Retrieve every line of the data holding the word "agent".

(Collected data entries)
********

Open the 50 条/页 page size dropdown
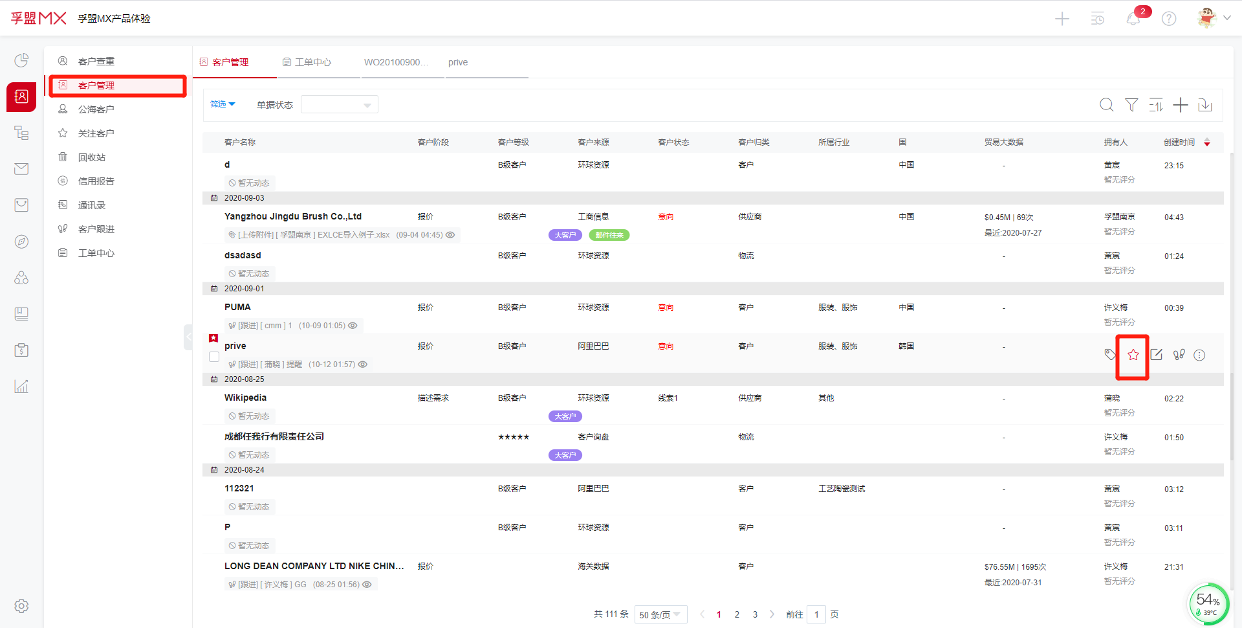 click(x=660, y=614)
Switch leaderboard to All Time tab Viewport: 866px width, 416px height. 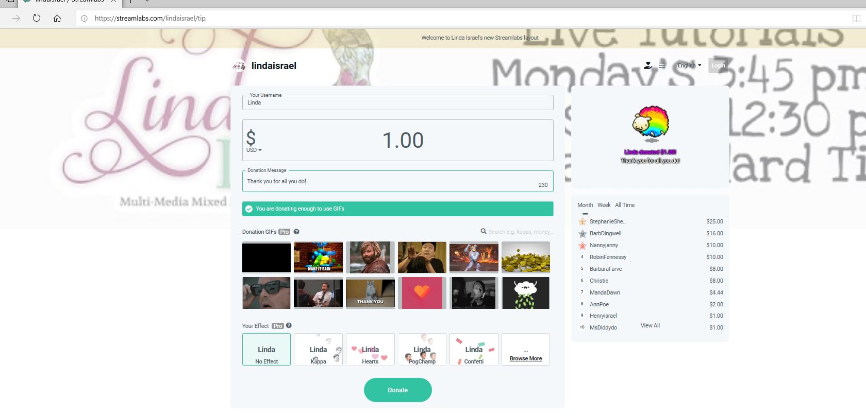click(625, 205)
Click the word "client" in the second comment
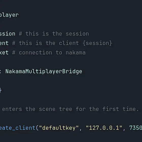 tap(69, 43)
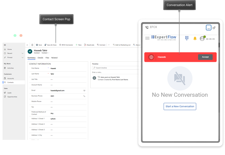Viewport: 225px width, 155px height.
Task: Click the Business Phone call icon
Action: click(x=84, y=96)

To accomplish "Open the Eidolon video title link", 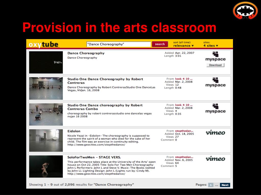I will (74, 131).
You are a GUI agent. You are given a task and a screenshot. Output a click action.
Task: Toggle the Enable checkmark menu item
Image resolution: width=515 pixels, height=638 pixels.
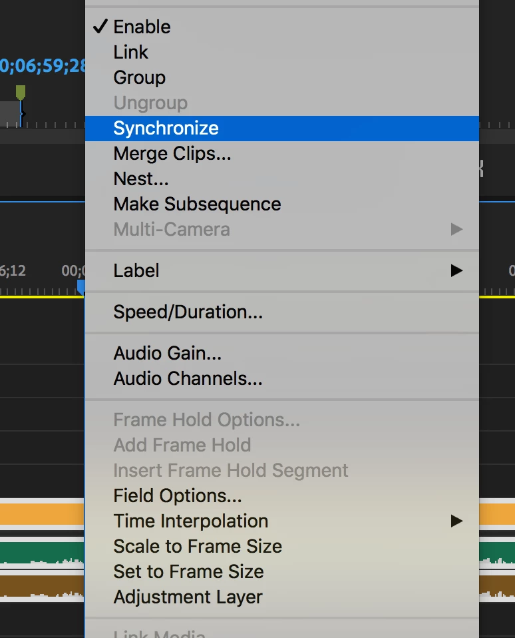coord(142,27)
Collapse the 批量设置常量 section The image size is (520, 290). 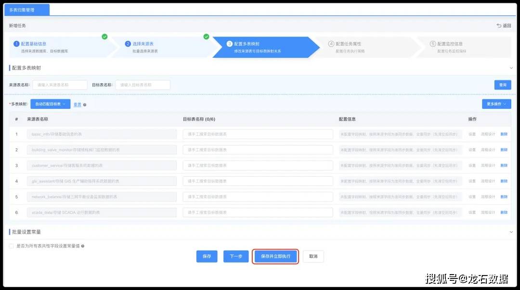pyautogui.click(x=510, y=232)
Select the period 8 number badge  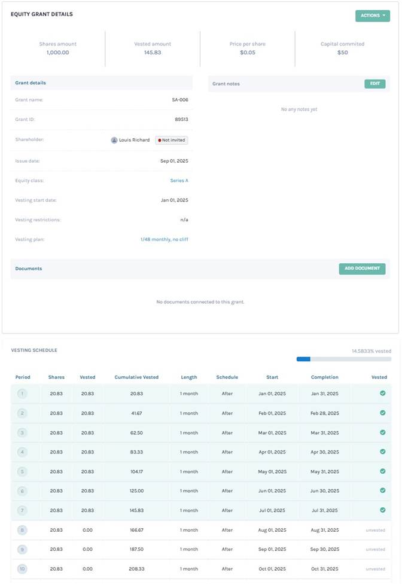coord(22,530)

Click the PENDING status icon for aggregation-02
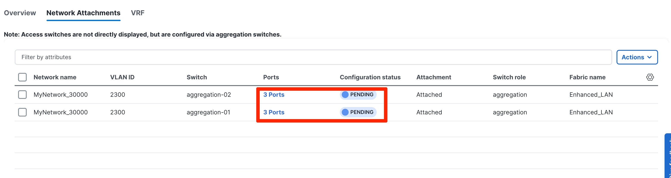[345, 95]
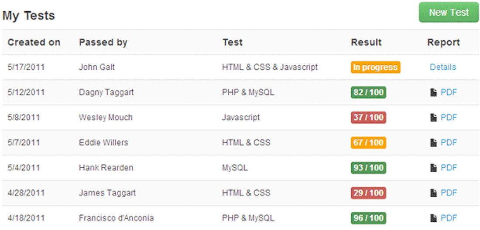Open PDF link for 4/28/2011 test
This screenshot has width=480, height=230.
pyautogui.click(x=449, y=193)
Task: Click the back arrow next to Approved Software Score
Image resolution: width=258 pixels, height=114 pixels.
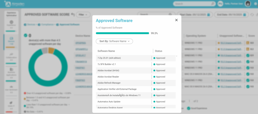Action: [73, 15]
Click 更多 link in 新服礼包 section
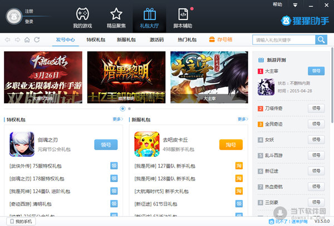Viewport: 334px width, 226px height. point(242,119)
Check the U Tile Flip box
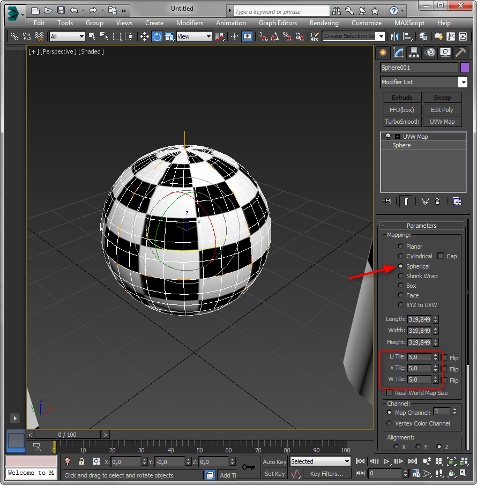 click(x=444, y=357)
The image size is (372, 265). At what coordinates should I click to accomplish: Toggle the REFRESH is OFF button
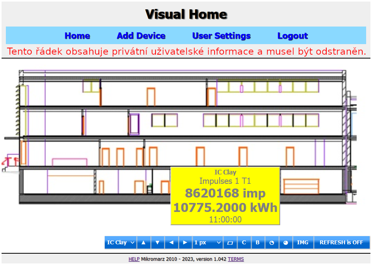342,242
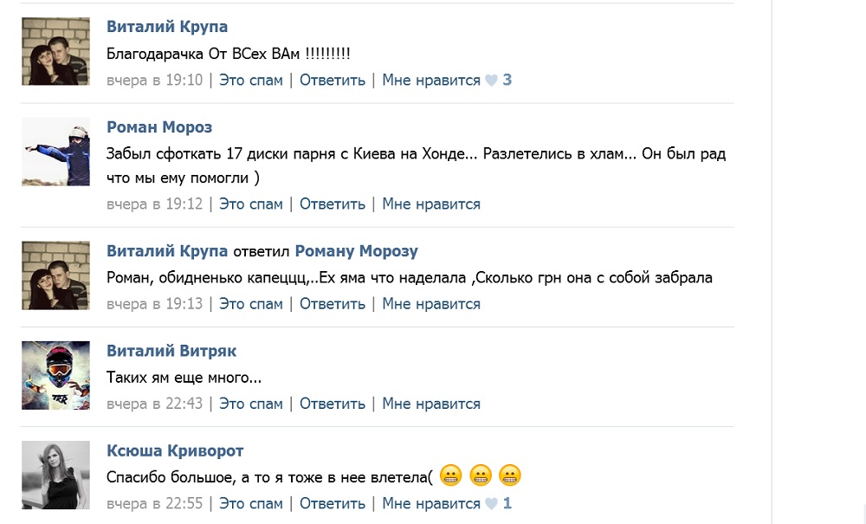Open Роман Мороз's profile name link
The height and width of the screenshot is (524, 866).
pyautogui.click(x=159, y=127)
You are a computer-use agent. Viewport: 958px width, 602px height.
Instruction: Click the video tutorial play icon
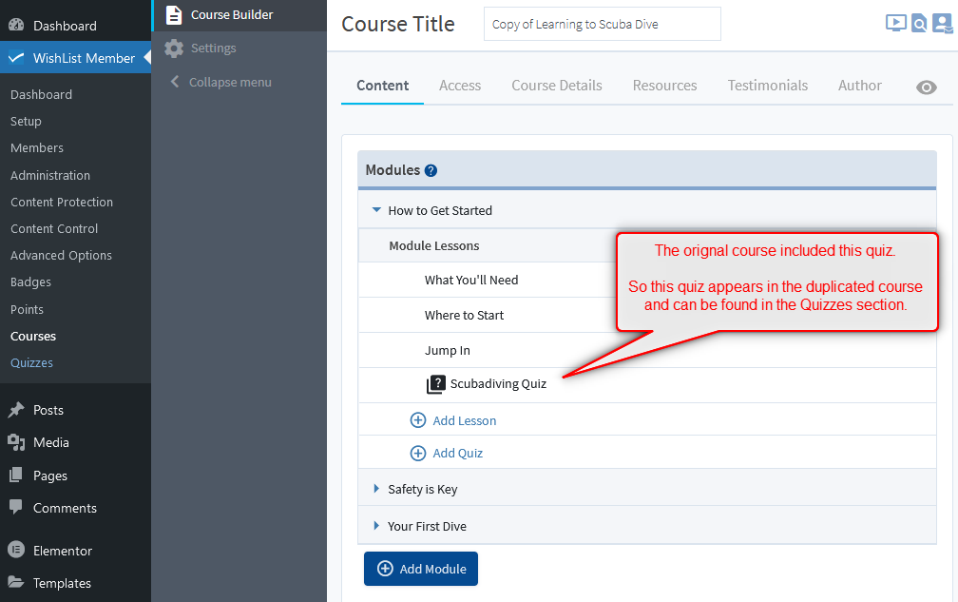click(895, 23)
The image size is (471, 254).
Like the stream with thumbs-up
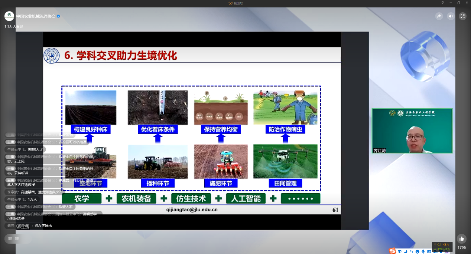461,239
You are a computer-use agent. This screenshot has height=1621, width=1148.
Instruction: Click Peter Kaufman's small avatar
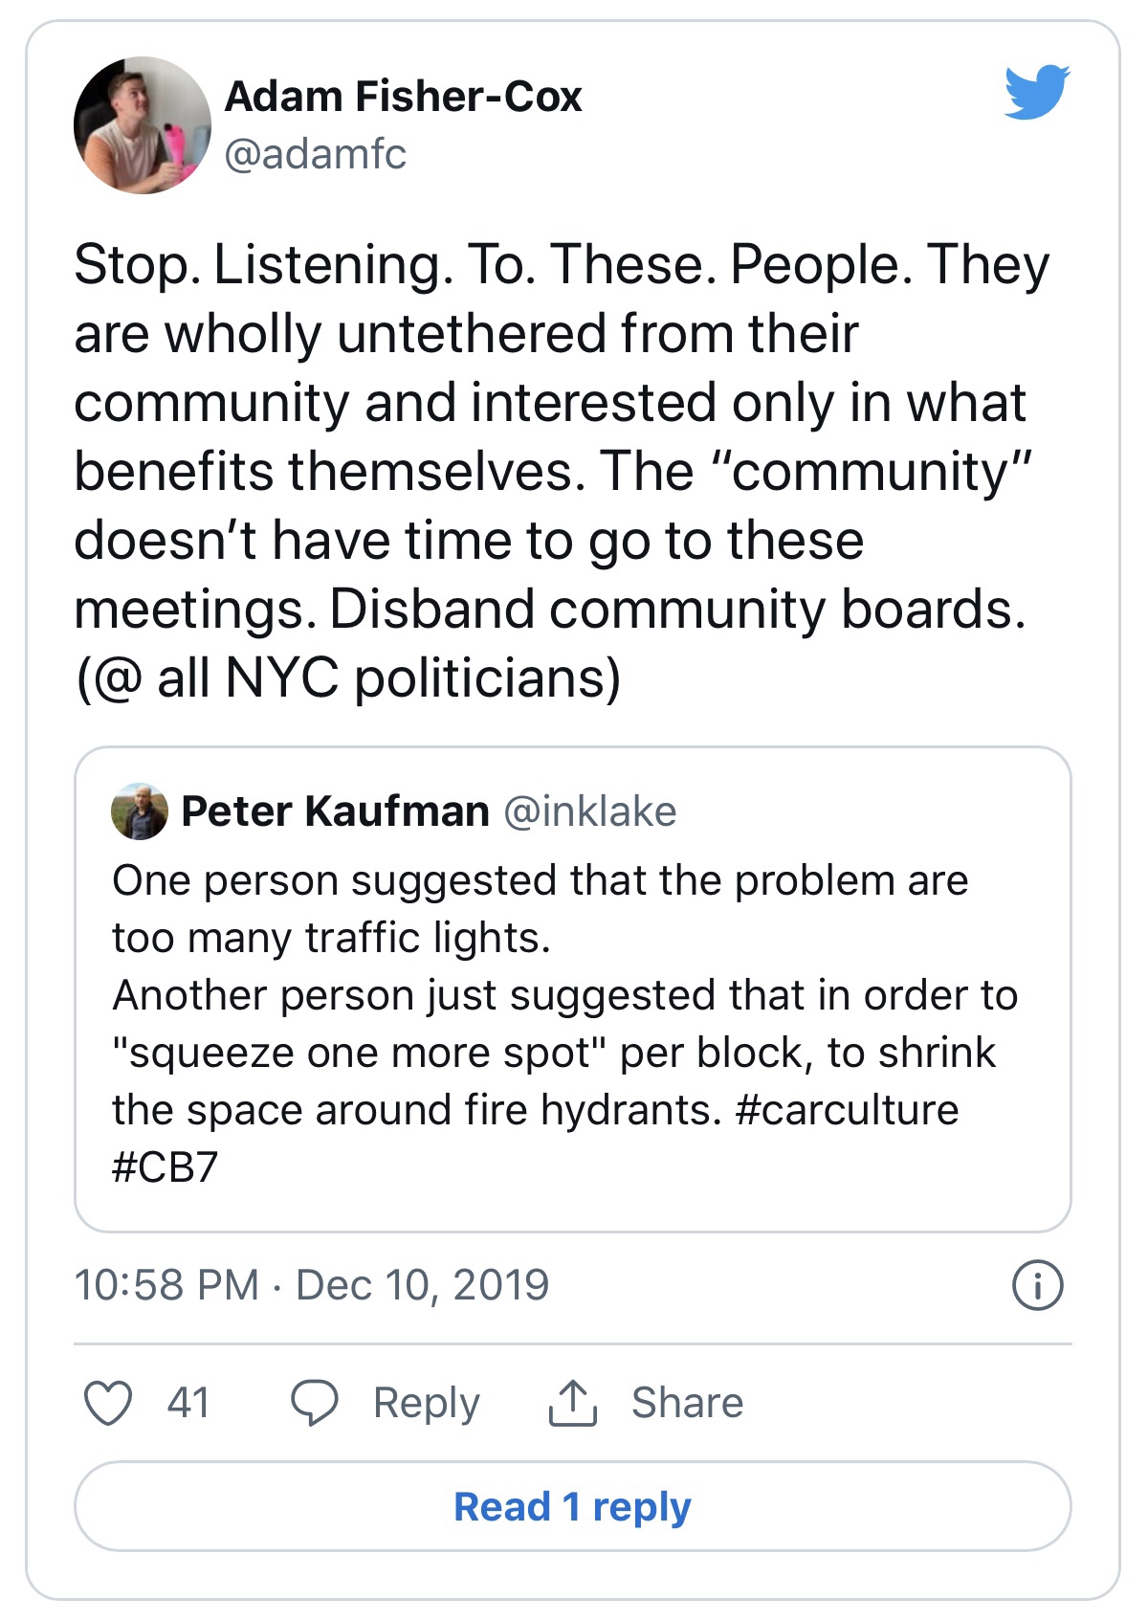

********

→ **Exercise response**
You are a GUI agent. You are given a task and a screenshot. Output a click action.
You are a computer-use agent. Viewport: 958px width, 602px height.
You are a computer-use agent. This screenshot has height=1621, width=1148.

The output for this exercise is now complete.